El aficionado a la ópera –los italianos hablan de tifosi– , como el aficionado a los toros, al boxeo y al fútbol, no es capaz de mantener la distancia intelectual. Se ve comprometido en el momento y cuando lo que escucha (y lo que ve) le gusta, estalla en vociferaciones que en otra circunstancia serán ridículos. También le ocurre lo contrario. En la ópera, mucha gente se quita –o se quitaba- de encima las convenciones para recuperar por un rato una forma de vivir libre, sin cortapisas. Para un aficionado, una función de ópera era como una tarde de toros, una velada de boxeo o un partido de fútbol: un momento en el paraíso, un rato de felicidad total, absoluta. De ahí el rito mundano que rodeaba la ópera, ahora considerado reaccionario…

Me temo que todo eso está pasando a la historia. No convencí a mi amigo, claro está. La ópera, para él como para mucha gente hoy en día, seguirá siendo un espectáculo de alta sofisticación, que pone en marcha recursos estéticos refinados y dirigido a una minoría de personas entendidas en un arte exigente y difícil. Es todo eso, sin duda, pero es –sobre todo- lo anterior.

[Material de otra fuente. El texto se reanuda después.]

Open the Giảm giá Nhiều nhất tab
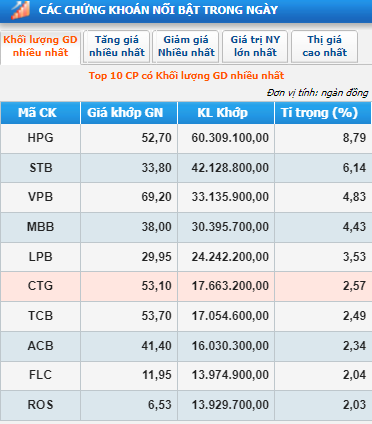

Lo más perverso es que, en un movimiento típico de nuestro tiempo, quienes creen que la ópera es un arte para minorías selectas, que son los que mandan, se han propuesto hacerla accesible a “todos”, “democratizarla”, como si alguna vez la ópera hubiera estado cerrada a alguien. (La ópera no es más cara que el fútbol, los toros o el boxeo…) Lo que están consiguiendo, como era de esperar, es alejarla cada vez más de su público natural y cerrar el camino por el que se acercan los nuevos aficionados, que siempre surgen en el momento en el que quedan atrapados por una voz cantando en circunstancias determinadas. La ópera es un arte popular. Lo está dejando de ser y “popularizarla” desde su nuevo estatuto de arte para minorías es acabar con ella, sustituirla por un simple espectáculo musical, de la misma naturaleza que los musicales de Broadway y de la Gran Vía, muy respetables, sin duda, pero ajenos a la originalidad estética y emocional del gran arte de la ópera.

Acabaron con el boxeo, por lo menos en España, quieren acabar con los toros y van a acabar con la ópera. Tendrá suerte quien le guste el fútbol.